- _Problem description_:
Answer from the operation table:
(a) For CBRANCH, what must v0 equal for execution to branch?
(b) What does CALL add to a plain branch to the address of v0?
(c) How is the value in v0 viewed for BRANCHIND?

- _Supplied text_:

********************

LOAD	* v1 [spc]v1 :2 v1 *[spc]:2 v1	Dereference v1 as pointer into default space. Optionally specify a space to load from and size of data in bytes.
STORE	v0 = v1; [spc]v0 = v1; :4 v0 = v1; [spc]:4 v0 = v1;	Store in v1 in default space using v0 as pointer. Optionally specify space to store in and size of data in bytes.
BRANCH	goto v0;	Branch execution to address of v0.
CBRANCH	if (v0) goto v1;	Branch execution to address of v1 if v0 equals 1 (true).
BRANCHIND	goto [v0];	Branch execution to value in v0 viewed as an offset into the current space.
CALL	call v0;	Branch execution to address of v0. Hint that the branch is a subroutine call.

********************

- _Information given_:
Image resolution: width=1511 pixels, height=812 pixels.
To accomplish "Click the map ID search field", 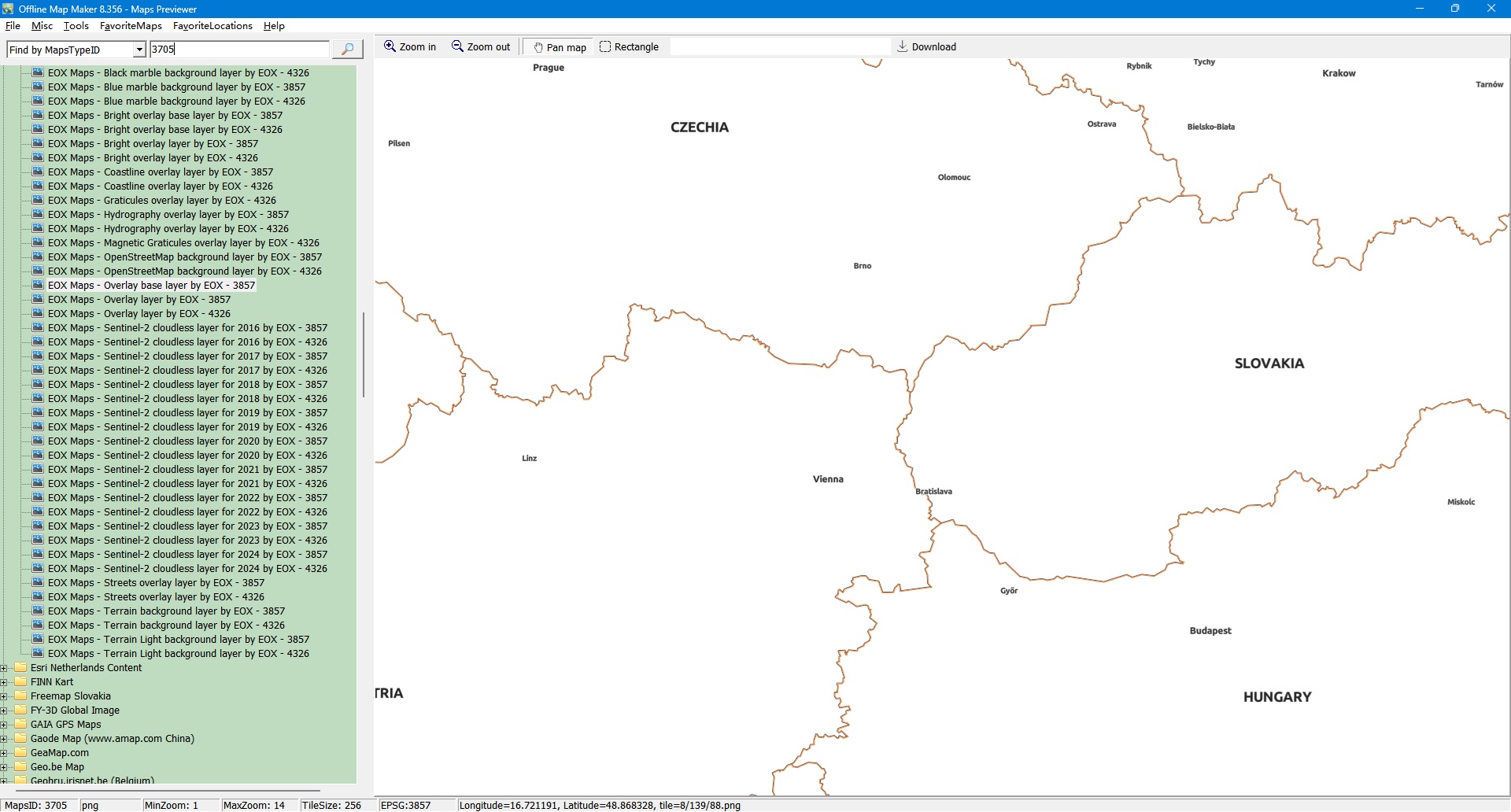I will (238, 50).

********************

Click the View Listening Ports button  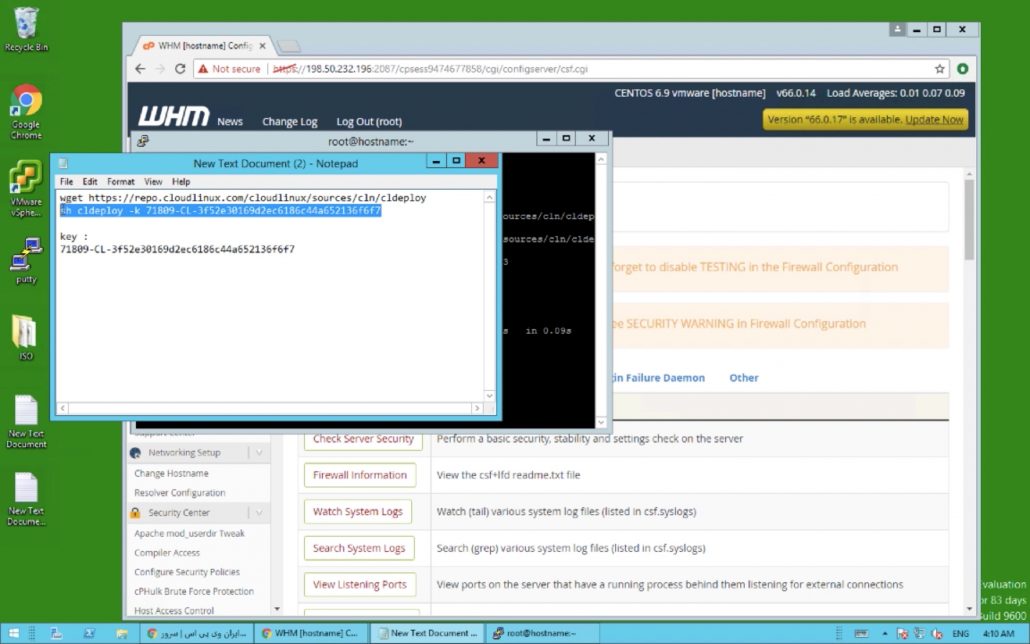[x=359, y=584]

********************

- _In response_:
(a) 1 (true).
(b) A hint that the branch is a subroutine call.
(c) As an offset into the current space.